[Work to be completed]: Could you print every line from the first one of the records below through the line containing "Task: Uncheck the Extension column checkbox", with both included and nothing else?

[Data provided]:
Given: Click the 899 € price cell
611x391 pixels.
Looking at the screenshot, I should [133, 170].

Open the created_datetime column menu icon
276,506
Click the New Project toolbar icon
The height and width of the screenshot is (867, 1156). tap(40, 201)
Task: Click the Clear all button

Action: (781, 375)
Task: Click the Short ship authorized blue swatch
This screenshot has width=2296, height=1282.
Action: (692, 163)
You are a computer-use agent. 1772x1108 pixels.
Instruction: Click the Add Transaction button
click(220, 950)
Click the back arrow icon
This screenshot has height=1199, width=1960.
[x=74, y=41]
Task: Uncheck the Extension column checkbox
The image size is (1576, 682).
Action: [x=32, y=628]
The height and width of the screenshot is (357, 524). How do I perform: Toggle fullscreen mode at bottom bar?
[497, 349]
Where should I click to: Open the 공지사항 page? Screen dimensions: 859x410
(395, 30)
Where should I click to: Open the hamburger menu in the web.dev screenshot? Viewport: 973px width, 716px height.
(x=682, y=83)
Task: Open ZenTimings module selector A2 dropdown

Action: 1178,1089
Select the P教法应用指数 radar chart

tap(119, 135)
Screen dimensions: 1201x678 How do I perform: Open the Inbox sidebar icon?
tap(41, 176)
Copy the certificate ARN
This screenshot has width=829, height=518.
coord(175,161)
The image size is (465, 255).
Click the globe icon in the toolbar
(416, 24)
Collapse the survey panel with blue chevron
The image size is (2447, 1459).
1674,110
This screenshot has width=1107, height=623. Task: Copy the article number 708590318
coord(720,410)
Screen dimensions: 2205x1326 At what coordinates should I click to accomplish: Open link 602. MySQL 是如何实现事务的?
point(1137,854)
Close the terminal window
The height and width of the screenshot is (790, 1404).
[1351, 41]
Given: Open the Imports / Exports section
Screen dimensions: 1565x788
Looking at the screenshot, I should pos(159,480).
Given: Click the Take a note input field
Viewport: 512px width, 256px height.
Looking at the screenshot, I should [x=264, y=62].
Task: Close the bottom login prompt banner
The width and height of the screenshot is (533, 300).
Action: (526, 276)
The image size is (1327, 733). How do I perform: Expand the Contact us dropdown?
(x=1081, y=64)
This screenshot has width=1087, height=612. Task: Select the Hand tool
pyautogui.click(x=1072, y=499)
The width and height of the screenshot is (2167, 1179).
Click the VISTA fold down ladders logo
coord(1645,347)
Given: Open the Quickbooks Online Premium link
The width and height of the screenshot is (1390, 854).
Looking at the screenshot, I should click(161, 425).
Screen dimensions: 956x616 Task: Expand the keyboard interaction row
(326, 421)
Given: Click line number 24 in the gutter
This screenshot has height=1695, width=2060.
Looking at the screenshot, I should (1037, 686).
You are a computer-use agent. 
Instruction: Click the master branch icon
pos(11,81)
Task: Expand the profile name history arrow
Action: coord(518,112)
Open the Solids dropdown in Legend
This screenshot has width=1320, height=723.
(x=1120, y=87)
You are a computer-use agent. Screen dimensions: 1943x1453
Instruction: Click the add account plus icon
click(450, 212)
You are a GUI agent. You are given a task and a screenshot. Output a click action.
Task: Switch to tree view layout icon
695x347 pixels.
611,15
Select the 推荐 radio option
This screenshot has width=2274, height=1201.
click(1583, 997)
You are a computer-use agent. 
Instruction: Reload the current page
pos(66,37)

[Solved problem]:
Given: Click the 899 € price cell
611x391 pixels.
Looking at the screenshot, I should [133, 170].

Open the created_datetime column menu icon
276,506
Click the New Project toolbar icon
The height and width of the screenshot is (867, 1156). tap(40, 201)
Task: Click the Clear all button

Action: (781, 375)
Task: Click the Short ship authorized blue swatch
This screenshot has width=2296, height=1282.
Action: (692, 163)
You are a computer-use agent. 1772x1108 pixels.
Instruction: Click the Add Transaction button
click(220, 950)
Click the back arrow icon
This screenshot has height=1199, width=1960.
[x=74, y=41]
Task: Uncheck the Extension column checkbox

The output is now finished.